• **EXERCISE TEXT**:
Publication Abstract

Authors: Taplin SH, Rutter CM, Lehman CD

Title: Testing the effect of computer-assisted detection on interpretive performance in screening mammography.

Journal: AJR Am J Roentgenol 187(6):1475-82

Date: 2006 Dec

Abstract: OBJECTIVE: The objective of our study was to test whether the use of computer-assisted detection (CAD) improves sensitivity at no cost to specificity for the detection of breast cancer and enables more accurate assessment of fatty breast tissue compared with dense breast tissue. MATERIALS AND METHODS: We created a stratified random sample of screening mammograms weighted with difficult cases split evenly among women with fatty breast tissue and those with dense breast tissue: 114 patients were cancer-free, 114 had cancer 1 year after screening, and 113 had cancer 13-24 months after screening. In test settings 6 months apart, 19 community radiologists interpreted 341 bilateral screening mammograms with and without CAD. We compared the sensitivity and specificity using regression models adjusting for repeated measures. RESULTS: CAD assistance did not affect overall sensitivity (cancer by 1 year: 63.2% without CAD and 62.0% with CAD; cancer in 13-24 months: 33.5% without CAD and 32.3% with CAD), but its effect differed for visible masses that were marked by CAD compared with those that were not marked by CAD (hereafter referred to as "unmarked"). CAD was associated with improved sensitivity for marked visible cancers and decreased sensitivity for unmarked visible masses; the sensitivities without and with CAD, respectively, were as follows: marked cancer by 1 year, 82.7% versus 83.1%; marked cancer in 13-24 months, 44.2% versus 57.9%; unmarked cancer by 1 year, 37.4% versus 30.1%; unmarked cancer in 13-24 months, 29.7% versus 23.0% (p < 0.03 for both interactions between assistance and CAD marking for cancer by 1 year and cancer in 13-24 months). CAD marked 77% (70/91) of the visible cancers by 1 year and 67.3% (37/55) of the visible cancers in 13-24 months. CAD marked more visible calcified lesions (86%) than masses and asymmetric densities (67%) (p < 0.05). Overall specificity was 72% without and 75% with CAD (p < 0.02). CAD had a greater effect on both specificity (p < 0.02) and sensitivity (p < 0.03) among radiologists who interpret more than 50 mammograms per week. The results were the same for fatty breast tissue and dense breast tissue. CONCLUSION: In this experiment, CAD increased interpretive specificity but did not affect sensitivity because visible noncalcified lesions that went unmarked by CAD were less likely to be assessed as abnormal by radiologists. Breast density did not affect CAD's performance.

• **GIVEN ENTRIES**:
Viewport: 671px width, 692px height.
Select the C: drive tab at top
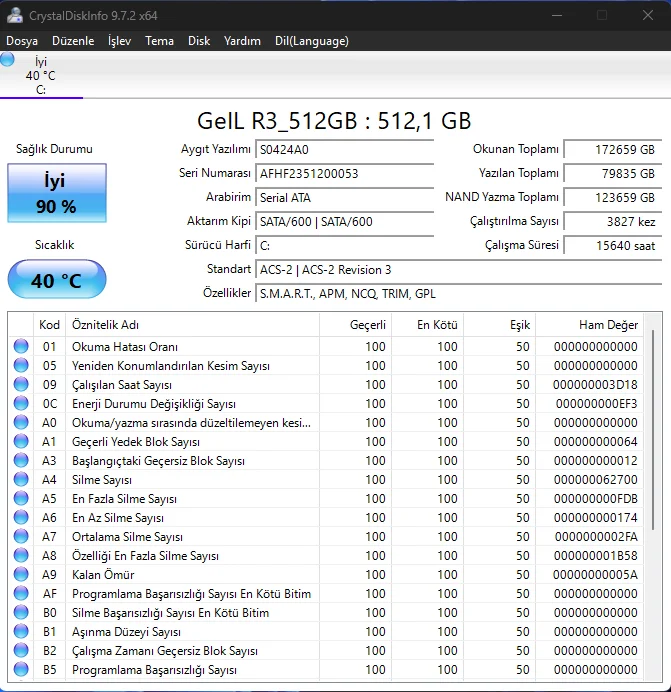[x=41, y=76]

* * *

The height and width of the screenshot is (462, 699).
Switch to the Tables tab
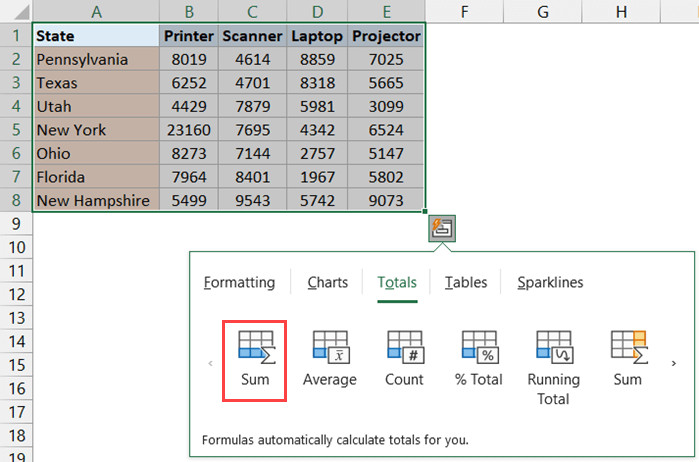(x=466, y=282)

* * *

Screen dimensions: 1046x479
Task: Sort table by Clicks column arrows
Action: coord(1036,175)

• **WHAT TO PRODUCE**:
Please rewrite the paragraph of the mammography abstract that begins "Abstract: OBJECTIVE:" as a short list that keeps its main facts. The lines above have nothing to do with the mammography abstract.

• **SOLUTION**:
- Objective: test whether computer-assisted detection (CAD) raises breast cancer detection sensitivity without lowering specificity, and whether it assesses fatty breast tissue more accurately than dense breast tissue.
- Methods: 19 community radiologists read 341 bilateral screening mammograms with and without CAD, in test settings 6 months apart. Of the patients, 114 were cancer-free, 114 had cancer 1 year after screening, and 113 had cancer 13-24 months after. Regression models adjusted for repeated measures.
- Overall sensitivity did not change: 63.2% vs. 62.0% for cancer by 1 year, and 33.5% vs. 32.3% for cancer in 13-24 months.
- CAD improved sensitivity for visible cancers it marked and lowered it for visible masses it left unmarked.
- CAD marked 77% of visible cancers by 1 year and 67.3% of those in 13-24 months. It marked more calcified lesions (86%) than masses and asymmetric densities (67%).
- Specificity rose from 72% without CAD to 75% with it.
- CAD had a greater effect on both measures among radiologists who read more than 50 mammograms per week.
- Results were the same for fatty and dense breast tissue.
- Conclusion: CAD increased specificity but not sensitivity, because radiologists were less likely to call visible noncalcified lesions abnormal when CAD left them unmarked. Breast density did not affect CAD's performance.